Morì a Catania il 3 febbr. 1913.
Per le sue qualità intrinseche - la correttezza del disegno, il gioco dei contrasti luministici, la fedeltà quasi fotografica all'originale - la produzione del D., che pure va ridimensionata rispetto alle lodi eccessive tributate dai critici contemporanei, si configura tuttavia come uno degli esiti più felici dell'arte incisoria di scuola meridionale del secondo Ottocento.
Molti dei suoi rami si trovano oggi a Roma nella Calcografia nazionale.
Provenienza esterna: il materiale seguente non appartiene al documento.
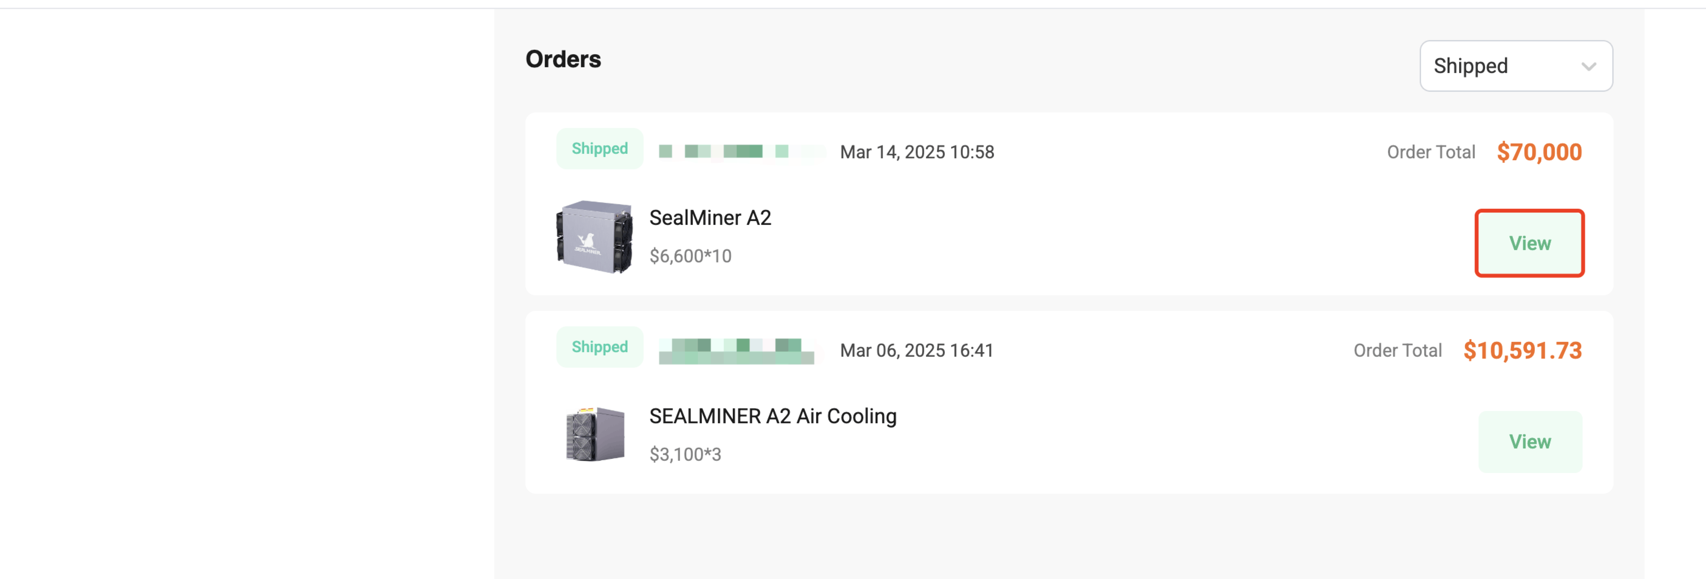Click Shipped badge on the $10,591.73 order
This screenshot has height=579, width=1706.
(599, 346)
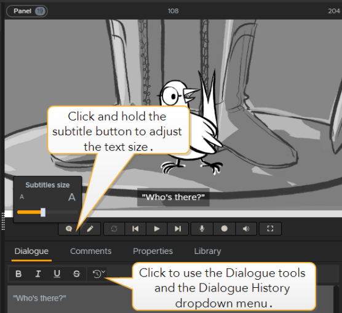The image size is (342, 313).
Task: Toggle bold text formatting
Action: (x=18, y=274)

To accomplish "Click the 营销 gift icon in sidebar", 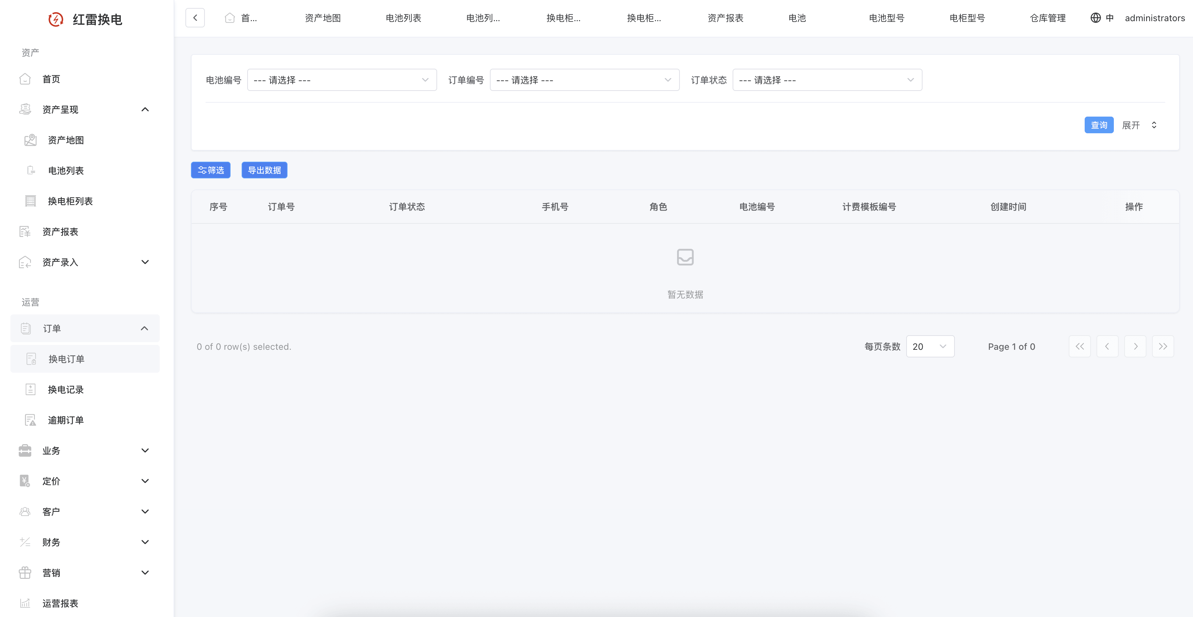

Gran parte della sua produzione grafica è conservata nel Museo civico di Castello Ursino di Catania e nella sezione stampe del Museo regionale di Messina. I pastelli e i disegni a matita dell'artista (in particolare, viene spesso menzionato un grande disegno del Giudizio universale di Michelangelo, mai tradotto in incisione, comprato dalla Real Casa) risultano invece irrimediabilmente dispersi.